Calculate the angular velocity of the milk carton

No. You need to use the moment of inertia about the corner of the carton and you need to find the correct height of the center of mass when tipping occurs.

 

That is true, but since no mention is made in the problem about liquid in the carton, we may assume that it is empty. It could an empty carton on a cafeteria conveyor belt on its way to the trash disposal area.

On edit: Of course, the moment of inertia of an empty carton is more complicated to calculate.

 

It's also an issue for cartons that are full. The milk would tend to rotate internally in the opposite direction.
But an earlier part of the question says to ignore any sloshing around https://www.physicsforums.com/threads/calculate-the-maximum-acceleration-of-a-milk-carton.911818/.
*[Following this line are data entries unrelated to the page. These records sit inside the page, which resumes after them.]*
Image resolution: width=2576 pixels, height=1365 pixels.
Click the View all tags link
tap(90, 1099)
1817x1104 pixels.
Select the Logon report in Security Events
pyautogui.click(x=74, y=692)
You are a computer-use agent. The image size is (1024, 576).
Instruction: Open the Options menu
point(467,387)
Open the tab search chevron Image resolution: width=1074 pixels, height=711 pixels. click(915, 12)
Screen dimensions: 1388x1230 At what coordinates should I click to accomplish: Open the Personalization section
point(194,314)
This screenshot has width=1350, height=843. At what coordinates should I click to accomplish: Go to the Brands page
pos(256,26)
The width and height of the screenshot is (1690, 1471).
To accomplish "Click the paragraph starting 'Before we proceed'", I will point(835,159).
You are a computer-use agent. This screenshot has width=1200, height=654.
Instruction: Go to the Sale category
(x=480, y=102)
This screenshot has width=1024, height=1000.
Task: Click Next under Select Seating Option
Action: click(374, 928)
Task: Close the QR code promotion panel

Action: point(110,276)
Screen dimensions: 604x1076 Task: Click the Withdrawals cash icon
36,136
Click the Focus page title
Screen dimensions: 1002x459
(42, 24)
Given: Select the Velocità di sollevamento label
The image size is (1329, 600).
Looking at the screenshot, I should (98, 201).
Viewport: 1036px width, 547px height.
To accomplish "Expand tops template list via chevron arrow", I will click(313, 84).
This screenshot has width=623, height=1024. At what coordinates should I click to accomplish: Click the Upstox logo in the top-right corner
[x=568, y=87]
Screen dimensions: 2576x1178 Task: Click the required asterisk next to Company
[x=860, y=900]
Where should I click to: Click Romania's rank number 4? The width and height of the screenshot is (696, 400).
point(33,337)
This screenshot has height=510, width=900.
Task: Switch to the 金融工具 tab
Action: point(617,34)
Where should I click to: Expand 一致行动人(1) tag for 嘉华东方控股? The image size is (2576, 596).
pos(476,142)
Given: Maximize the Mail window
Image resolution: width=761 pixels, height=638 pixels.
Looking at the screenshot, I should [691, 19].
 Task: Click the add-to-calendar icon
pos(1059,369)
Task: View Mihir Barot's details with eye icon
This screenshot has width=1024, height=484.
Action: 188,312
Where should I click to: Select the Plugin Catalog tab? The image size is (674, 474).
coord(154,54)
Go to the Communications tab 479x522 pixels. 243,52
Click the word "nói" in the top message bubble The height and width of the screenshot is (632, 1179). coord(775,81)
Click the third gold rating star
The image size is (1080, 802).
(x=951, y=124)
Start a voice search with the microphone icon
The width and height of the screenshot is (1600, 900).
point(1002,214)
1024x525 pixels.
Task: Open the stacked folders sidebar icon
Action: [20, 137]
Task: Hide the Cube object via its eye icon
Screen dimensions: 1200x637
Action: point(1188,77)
There is another complication. Is it easily shown that the carton does not lose contact with the ground?

 

Why are you dividing the 0.195 by 2 but not the 0.07?

 

And why do you think the CM is at height ##\frac{0.195}{2}~m## just before the carton tips over? That's its height when the carton sits flat on the conveyor belt.

 

Yes, but it is important to understand why. Start with ##I_{CM}=\frac{1}{12}M(l^2+a^2)## and apply the parallel axes theorem. Try using symbols, not numbers. What do you get?

 

I assume you mean Md², not M+d².
What is d² in terms of l and a?

 

So what do you get now for the vertical displacement of the mass centre?